◆ **BLOC DE TEXTE**
________
Harith Ekneligoda / Rédaction valaisanne de Voix d’Exils

Rencontre avec une militante des droits de l’homme

A quoi ressemblerait la vie et les relations humaines si tous les terriens parlaient la même langue? C’est ce à quoi je pense souvent depuis mon arrivée en Suisse. Parce que devoir apprendre une nouvelle langue encore et encore fait de nous, à chaque fois, des nouveau-nés.

A quoi ressemble la vie en Suisse, où des personnes de toutes langues, religions, ethnies, nationalités et genres, venant de presque tous les pays du monde, vivent ensemble en tant que réfugiés?

L’intégration nous demande de nous habituer à une nouvelle vie; ce message, injecté chaque seconde dans notre cerveau, n’est facile pour aucun d’entre nous, avec nos corps déracinés. Lorsque je voyage en train de Sierre, où je vis, jusqu’à Ardon, où nous sommes nombreux à nous rendre au Centre de formation du Botza, il m’est possible de lire le visage de chaque réfugié et de comprendre son histoire.

Nous sommes une armée de réfugiés tombés de partout pour diverses raisons, qui avons laissé notre vie derrière nous et sommes venus en Suisse. Le matin, nous nous réveillons pour la nouvelle journée, prenons la route et, le soir, nous retournons aux adresses qu’ont nous a attribuées.

Entre nous, il est très naturel d’établir un contact visuel, de se dire «bonjour  »ou de sourire chaleureusement. En peu de temps, nous devenons familiers avec des dizaines de personnes. Malgré les blessures à peines refermées que nous portons sur nos épaules, nous cherchons le contact.

Une lauréate du prix de la femme de courage

C’est ainsi que j’ai rencontré une femme sri-lankaise qui rendait visite en Suisse à ses deux fils. En 2017, elle a reçu le Prix international de la femme de courage « International Women of Courage Award » des mains de Melania Trump, l’épouse de l’ancien Président américain Donald Trump, et de Thomas A. Shannon Jr., le sous-secrétaire d’État aux Affaires politiques.

Elle s’appelle Sandya Ekneligoda. Cette femme travaille toutes ses douleurs comme de la dentelle depuis des années, malgré tous les obstacles. Sa vie ressemble à celle de nombreuses femmes en Turquie-Kurdistan du Nord, la terre d’où je viens, qui ont perdu des proches et qui sont à leur recherche. Le mari de Sandya, Prageeth Ranjan Bandara Ekneligoda, était un caricaturiste dissident et n’a plus donné signe de vie après avoir quitté le bureau du site Lankae-News, le 24 janvier 2010. 

Le lendemain, Sandya s’est rendue au poste de police avec la personne qui déposait son mari à la maison tous les soirs. Tout d’abord, on a refusé de l’entendre puis, devant son insistance, on a finalement enregistré la disparition de son mari. Des agents du Département des enquêtes criminelles sont venus l’interroger. Ces interrogatoires et enquêtes ont intensifié la suspicion autour du gouvernement sri-lankais de l’époque et du gouvernement actuel.
________
◆ **DONNÉES ENREGISTRÉES**

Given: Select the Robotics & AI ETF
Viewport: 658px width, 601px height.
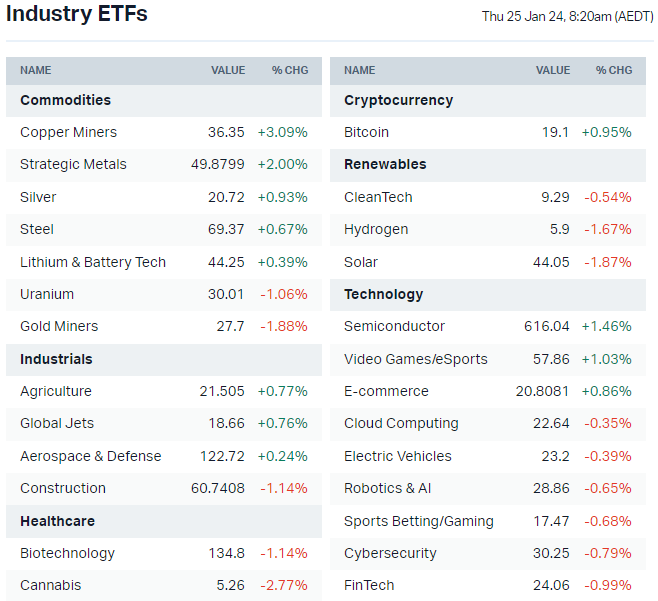Looking at the screenshot, I should coord(388,488).
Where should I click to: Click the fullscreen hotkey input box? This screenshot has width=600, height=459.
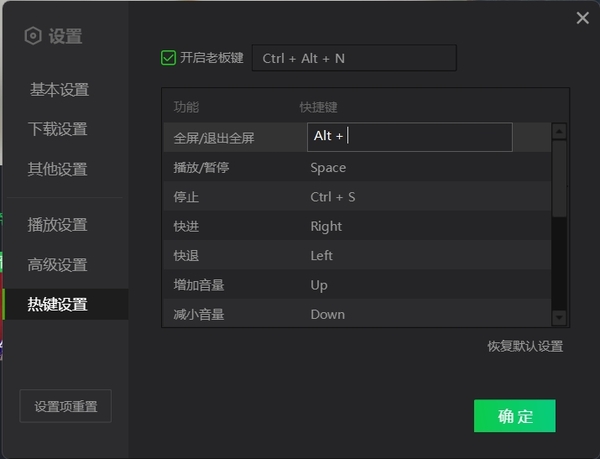point(409,137)
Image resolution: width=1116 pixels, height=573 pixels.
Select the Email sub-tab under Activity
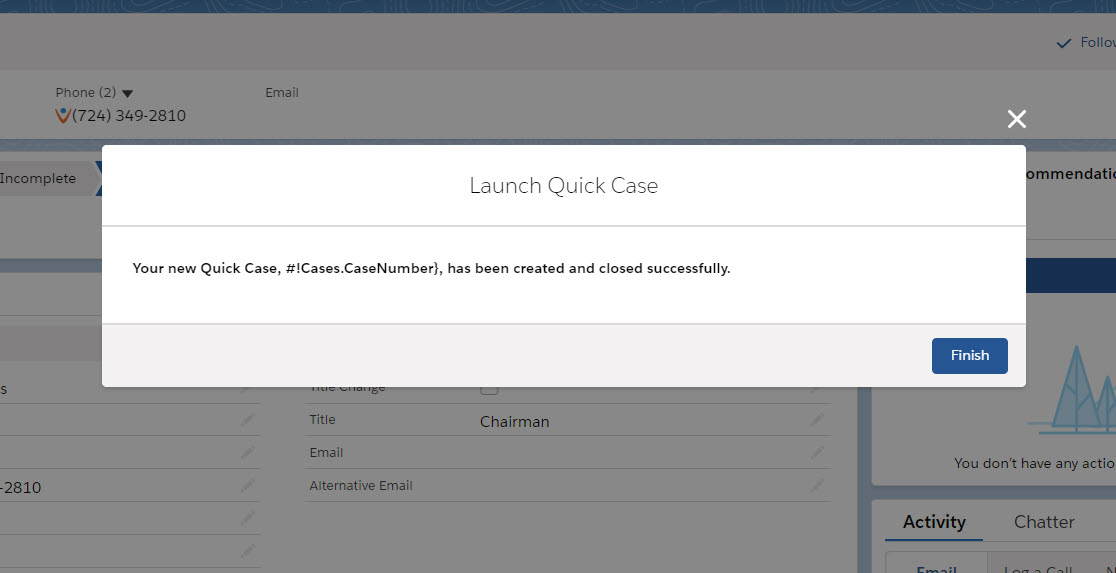[x=937, y=568]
________
◆ **CONSIGNES DE L'EXERCICE**
1/ Pouvez-vous restituer fidèlement le passage du récit sur Sandya Ekneligoda qui commence par « Le lendemain, Sandya » et se poursuit jusqu'à « du gouvernement actuel. » ?
2/ Pourriez-vous fournir la suite du récit sur Sandya Ekneligoda, après sa dernière phrase ?
Le matériel n'a aucun lien avec le récit sur Sandya Ekneligoda.

◆ **RÉPONSES FOURNIES**
1/
Le lendemain, Sandya s’est rendue au poste de police avec la personne qui déposait son mari à la maison tous les soirs. Tout d’abord, on a refusé de l’entendre puis, devant son insistance, on a finalement enregistré la disparition de son mari. Des agents du Département des enquêtes criminelles sont venus l’interroger. Ces interrogatoires et enquêtes ont intensifié la suspicion autour du gouvernement sri-lankais de l’époque et du gouvernement actuel.

2/
Lorsque le mari de Sandya a disparu, ses deux fils avait alors 15 et 12 ans. En luttant avec la force qui lui venait de ses enfants, elle a presque à elle seule changé les choses au Sri Lanka. Puis la première superpuissance mondiale l’a reconnue et lui a décerné le prix de la femme de courage.

Une détermination totale

Sans relâche, Sandya continue de rechercher son mari comme « militante combattante pour la justice » au Sri Lanka même si, jusqu’à maintenant, elle n’a trouvé aucune trace de lui et que ses deux fils ont dû se réfugier en Suisse.

Sandya fait entendre sa voix devant les tribunaux, dans des réunions, des manifestations, malgré les menaces, le harcèlement, l’intimidation et même les violences physiques. Le 25 janvier 2016, elle a reçu une gifle de la part d’un religieux, Galagodaaththe Gnanasara Thero, au palais de justice homogama. Son agresseur a reçu une peine dissuasive ridicule de 3’000 roupies pour menace et violence et de 1’500 pour intimidation, pour un total de 30 dollars américains.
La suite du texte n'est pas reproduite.